Rudd's dysfunctional ministry (part 3)



24 July 2009 08:50

Part one here; part two here.

Labor governments have been the big centralisers of the Australian bureaucratic machinery of defence and international policy. Whitlam dragged all the military service departments into a single Defence Department, while Hawke merged Foreign Affairs and Trade. Kevin Rudd’s centralising effort, so far, has been more about the control exerted by his office.

Rudd is applying the philosophy of a modern Labor Premier to the operation of the Federal Government. As chief of staff to the Goss Government in Queensland, Rudd absorbed all of the control tricks perfected by state Labor in Victoria and New South Wales. Under this model, everything revolves around the Premier. The Premier dominates in method and message.

Compared to his predecessors as Labor Prime Ministers (especially Whitlam, Hawke and Keating), Rudd has much less day-to-day reason to fear interference or opposition from the factions. Rudd broke with a century-old Labor tradition when he announced before the 2007 election that he, not a vote of the Parliamentary caucus, would decide the lineup of the Cabinet.

Granted, the historic nature of this announcement is rather lessened by the fact that the break with tradition had been carefully agreed by all the faction leaders. The symbolism of the move was that it would show Rudd as the dominant leader. In power, that dominance has been put into effect. The factions connived to hand greater power to the leader to select his ministry. The aim was to  help win an election. It is a one-time gift from the factions that cannot be easily withdrawn.

In the same way, Rudd isn’t too concerned with Labor ideology or formal policy. The emphasis, even the obsession, is on implementing the policy promises Rudd made in the 2007 election campaign. The campaign was all about Kevin 07, and so is the process of government.
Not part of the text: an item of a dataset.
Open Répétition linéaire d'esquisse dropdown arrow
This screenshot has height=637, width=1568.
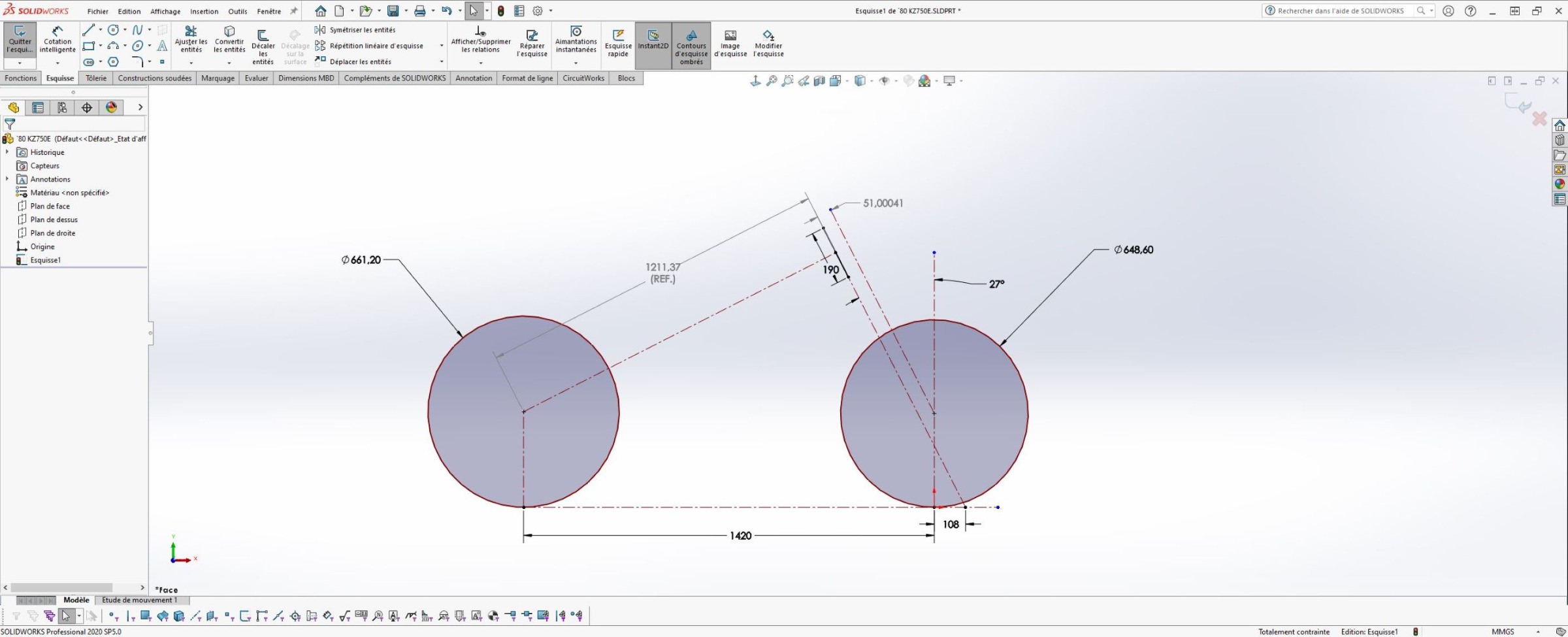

The operating core of the Government is the Prime Minister, the deputy Prime Minister, Julia Gillard, and the two money ministers, Treasurer Wayne Swan and Finance Minister, Lindsay Tanner. Rudd dominates his Treasurer in ways far beyond anything Hawke could attempt with Keating or Howard with Costello. The rest of Cabinet check over the decisions after the core ministers have agreed. 
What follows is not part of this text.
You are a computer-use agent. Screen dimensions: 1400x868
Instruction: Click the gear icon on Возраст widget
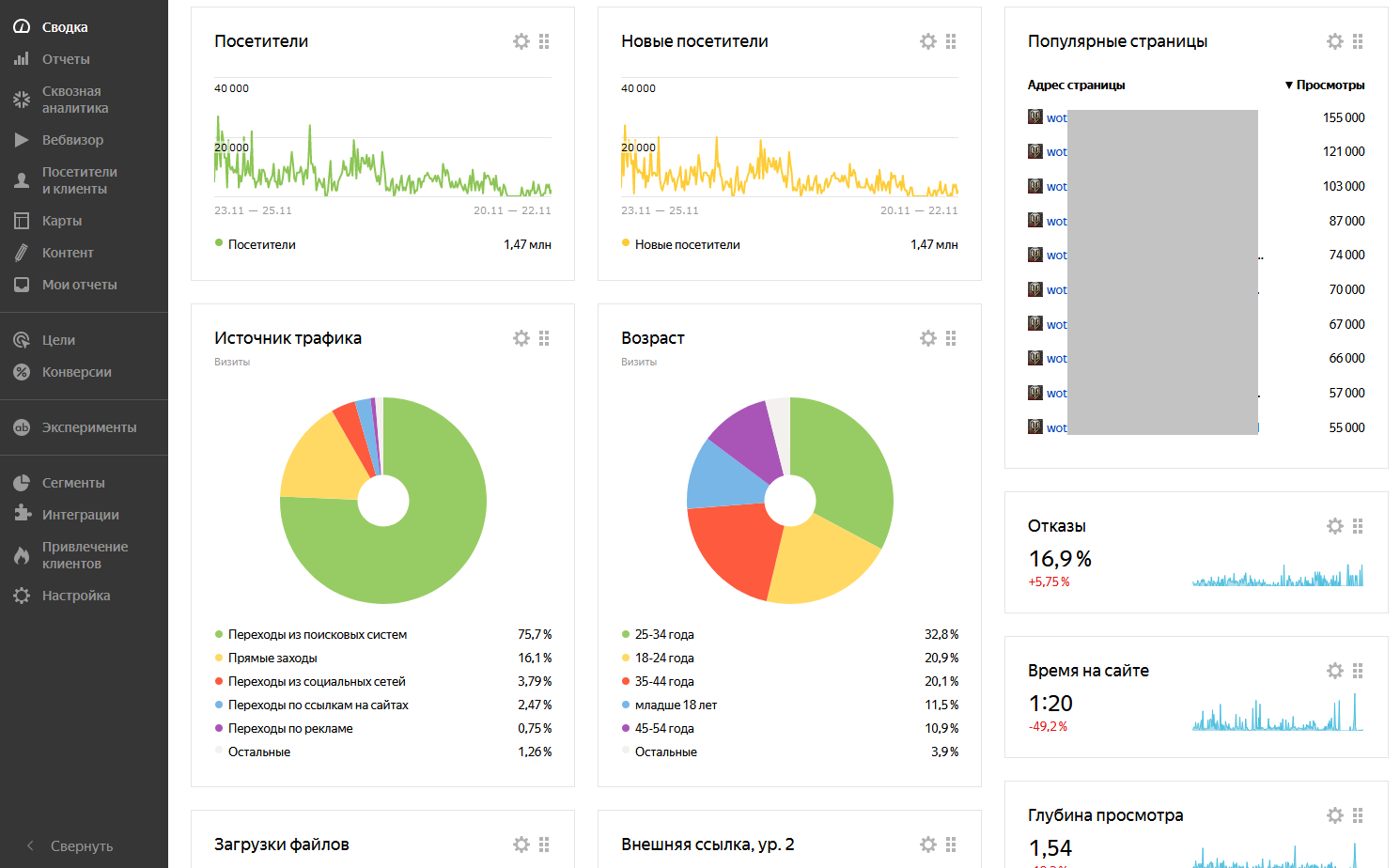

The markers put down by Howard are being discarded. Howard entered office in 1996 deeply distrustful of the public service. His early terms were the age of voluntary redundancy in Canberra. The middle levels of the public service were paid off and sent on their way. Consultants were the great winners. Remember those long-gone early Howard days when the 'Yellow Pages' rule applied? If there was a private sector company in the phone book offering a service, then why did government need to do it? 
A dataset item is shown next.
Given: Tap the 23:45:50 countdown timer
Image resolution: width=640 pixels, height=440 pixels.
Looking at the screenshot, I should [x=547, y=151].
During that era, government didn’t even need to own buildings in Canberra, which is why Foreign Affairs is now a tenant in its own headquarters (and paying a lot for the privilege). As the years of power ticked over, Howard became more comfortable with the public service and numbers grew back. Howard forgot about devolution and turned into the most centralist of conservative leaders.

Rudd hasn’t had to shed any such ideological baggage. He has been centralising from the start. If The Kevin stays in power for an extended period, look for him to change the formal structures of the public service to better reflect that centralising imperative.

Back in Kevin’s home state, Anna Bligh celebrated her re-election as premier in March with a dramatic reorganisation of her Government. She nearly halved the number of departments from 23 to 13. That makes it much easier to keep on top of Ministers, regulate the flow of decisions and drive the media message.

The same logic could be applied to Canberra if Rudd wins the next election. The great amalgamations attempted by Hawke could get a re-run. Fewer but bigger departments. A tight corps of senior ministers would sit at the top of super departments where they’d also supervise various junior ministers. The control process could be even more strictly monitored because there’d be fewer discrete parts. 

The trouble with all this control is that it depends on the touch and stamina of the leader at the centre. A lot now rides on Rudd’s intellect and biorythms and those of his courtiers.